====== Record excerpts ======
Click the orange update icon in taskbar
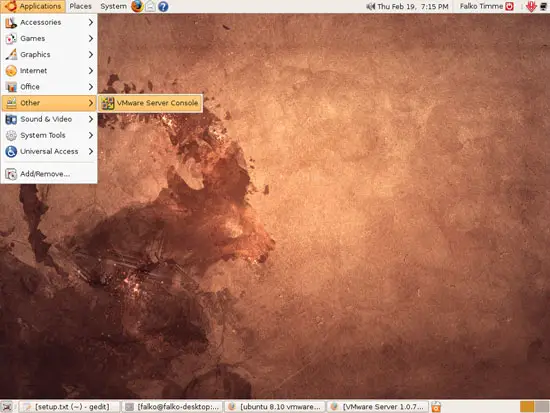 436,407
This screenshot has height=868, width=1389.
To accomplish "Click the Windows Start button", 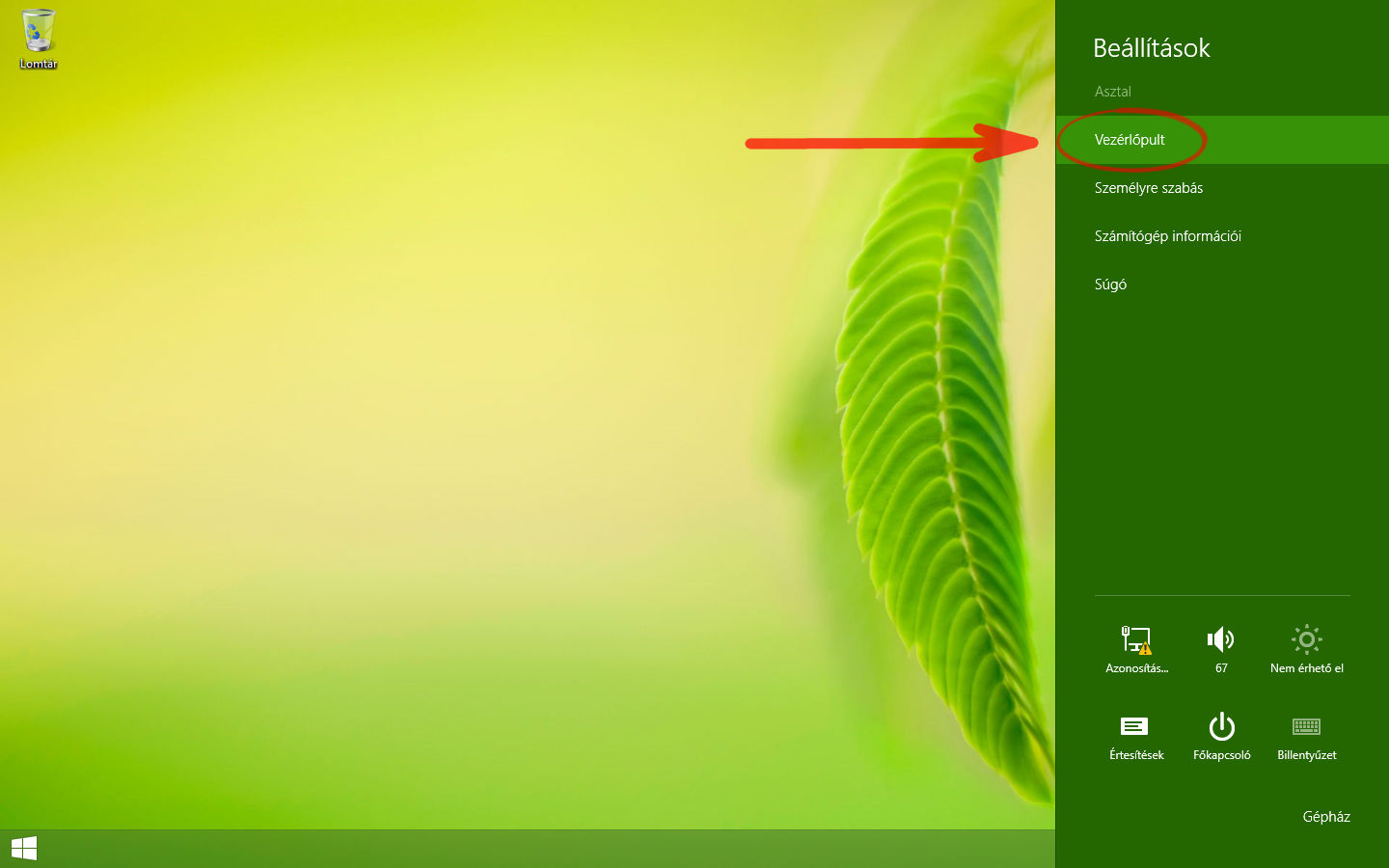I will pos(25,847).
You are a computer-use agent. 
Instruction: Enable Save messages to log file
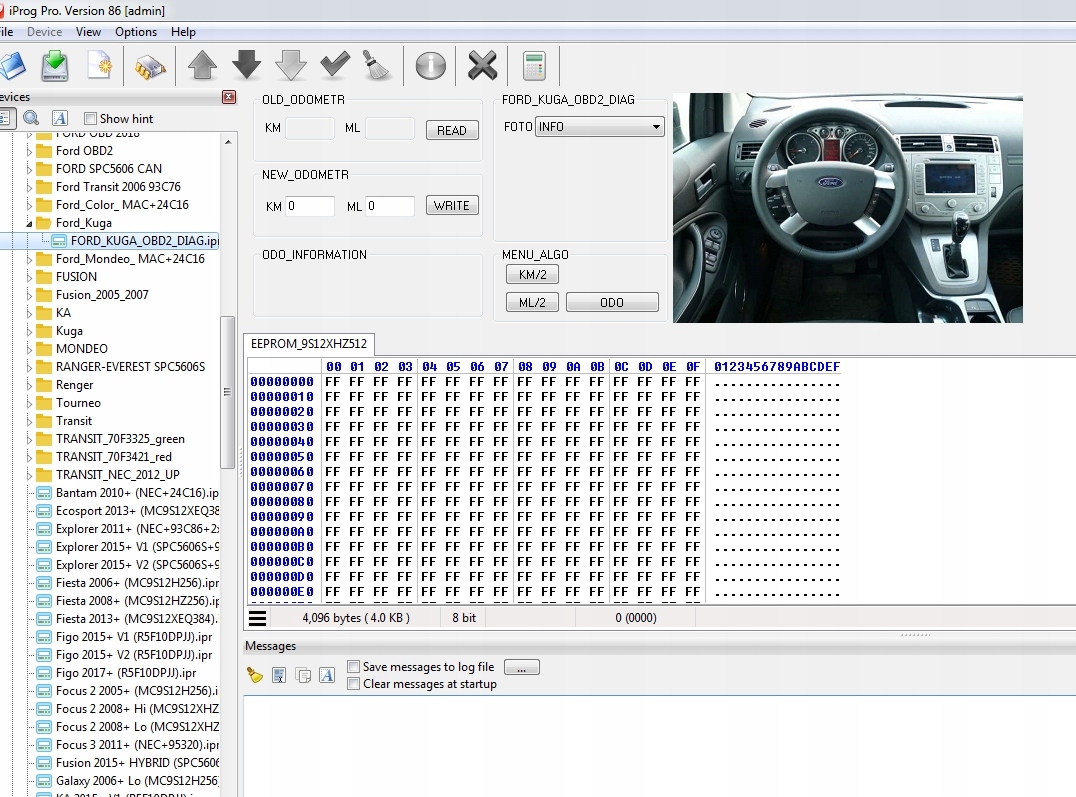click(x=354, y=667)
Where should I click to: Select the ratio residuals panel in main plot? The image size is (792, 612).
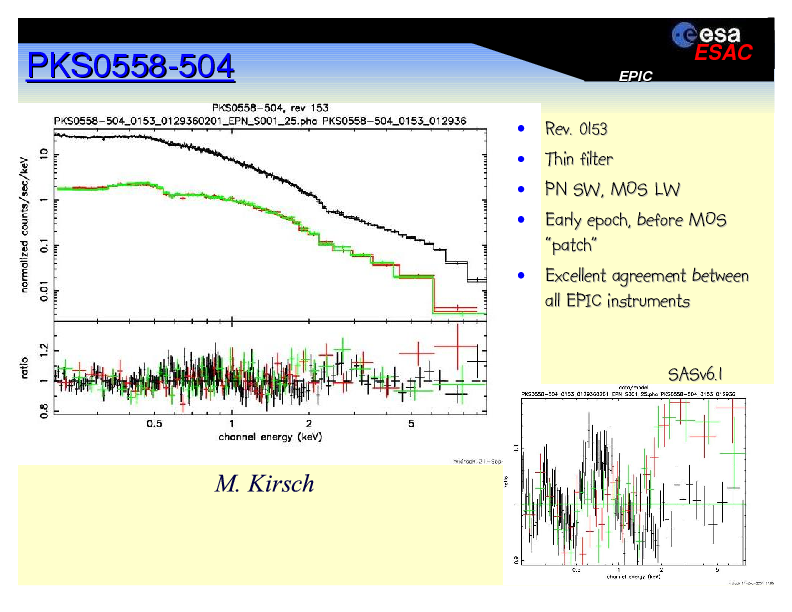click(270, 370)
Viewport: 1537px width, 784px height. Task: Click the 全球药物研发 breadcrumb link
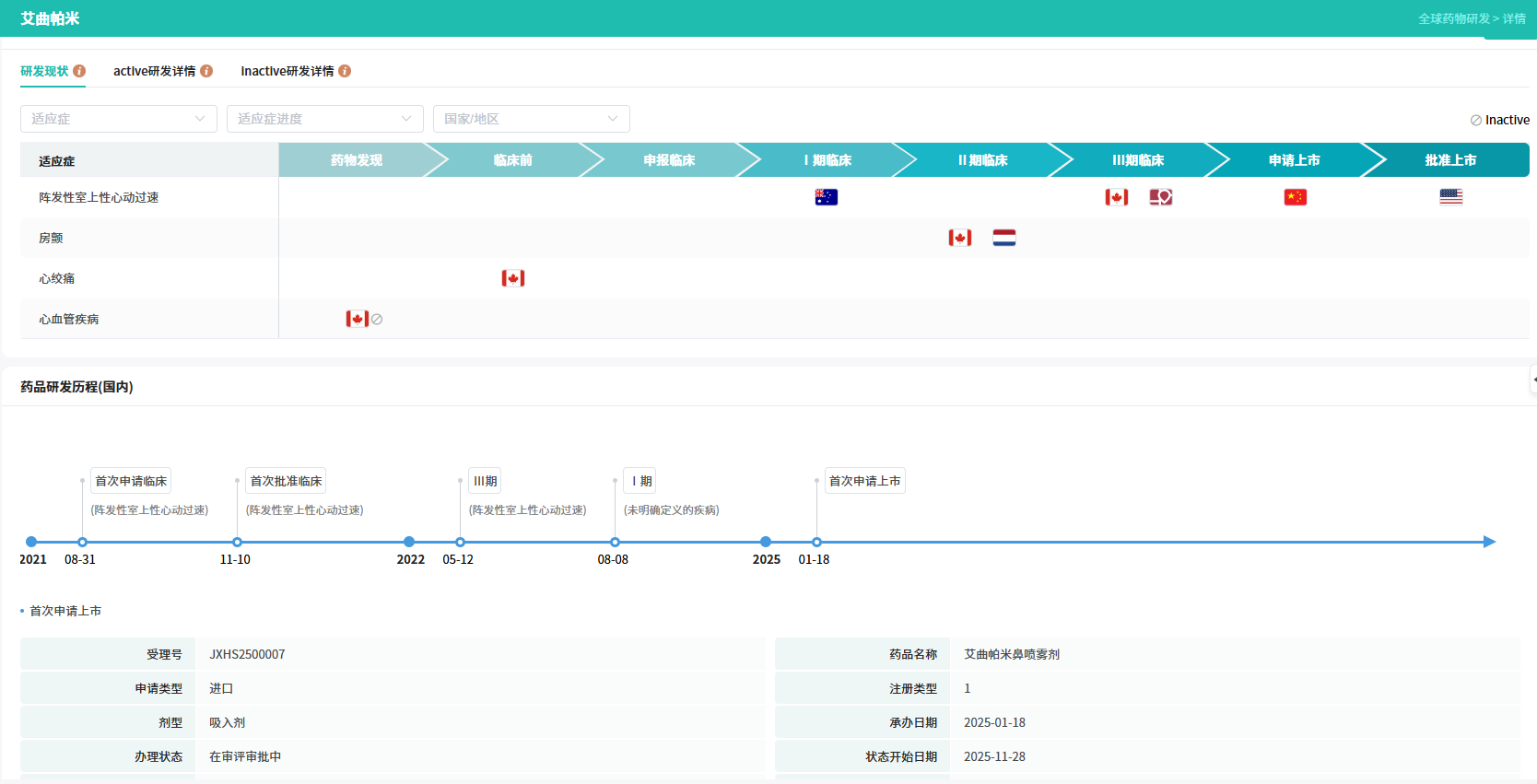coord(1453,18)
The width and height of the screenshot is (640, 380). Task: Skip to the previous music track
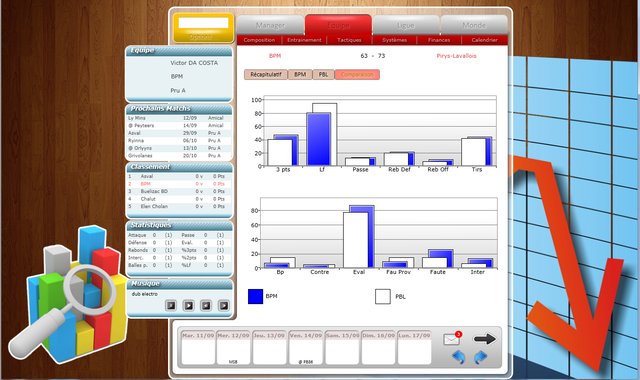[x=206, y=305]
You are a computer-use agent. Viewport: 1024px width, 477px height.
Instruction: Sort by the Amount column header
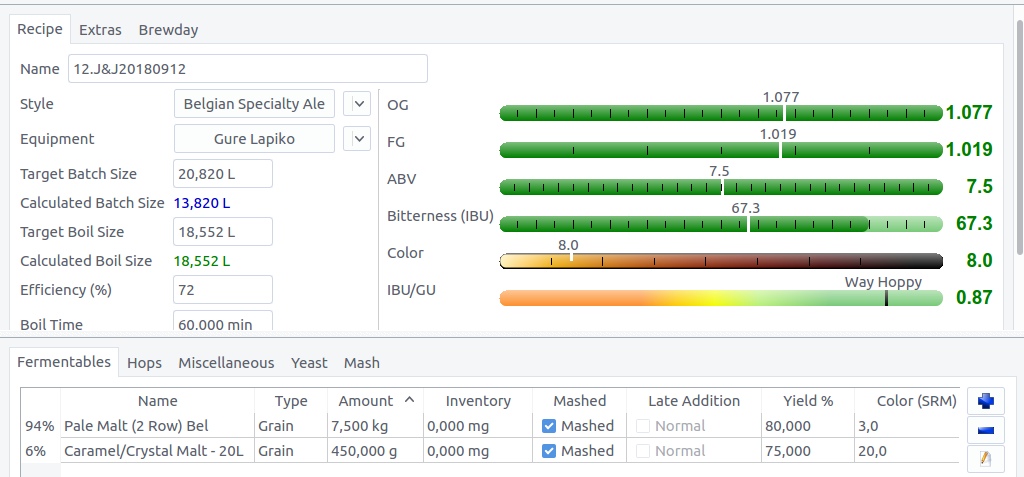tap(375, 401)
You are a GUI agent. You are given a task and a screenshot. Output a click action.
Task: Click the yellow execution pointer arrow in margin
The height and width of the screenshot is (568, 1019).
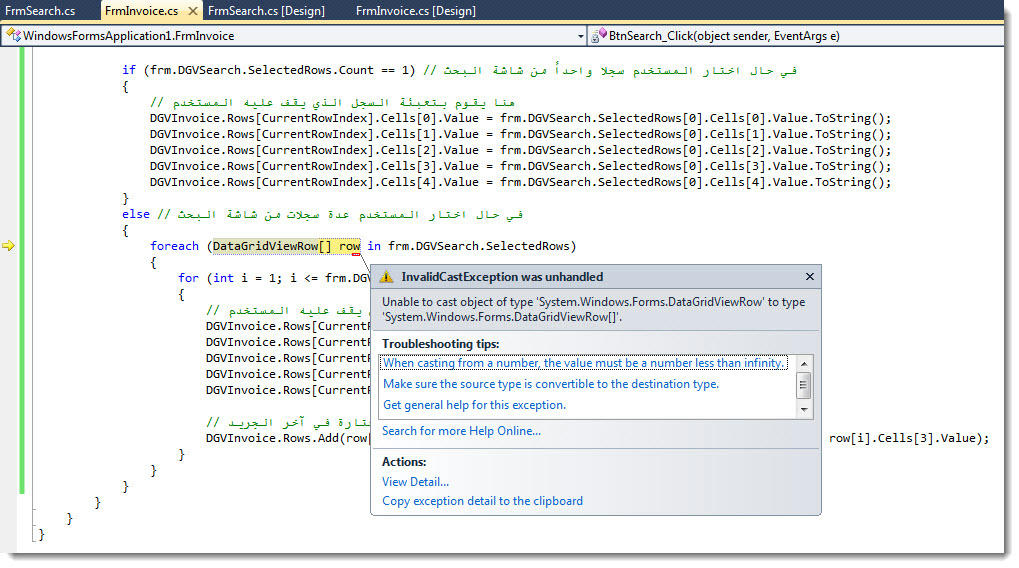click(10, 246)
======
(About this exercise)
Beginning with the line that holds "The width and", output each line to the end of the material above, exactly, omitting the pictures.

(Reply)
The width and height of the screenshot is (640, 380). Task: Skip to the previous music track
[x=206, y=305]
You are a computer-use agent. Viewport: 1024px width, 477px height.
Instruction: Sort by the Amount column header
tap(375, 401)
You are a GUI agent. You are given a task and a screenshot. Output a click action.
Task: Click the yellow execution pointer arrow in margin
The height and width of the screenshot is (568, 1019).
click(10, 246)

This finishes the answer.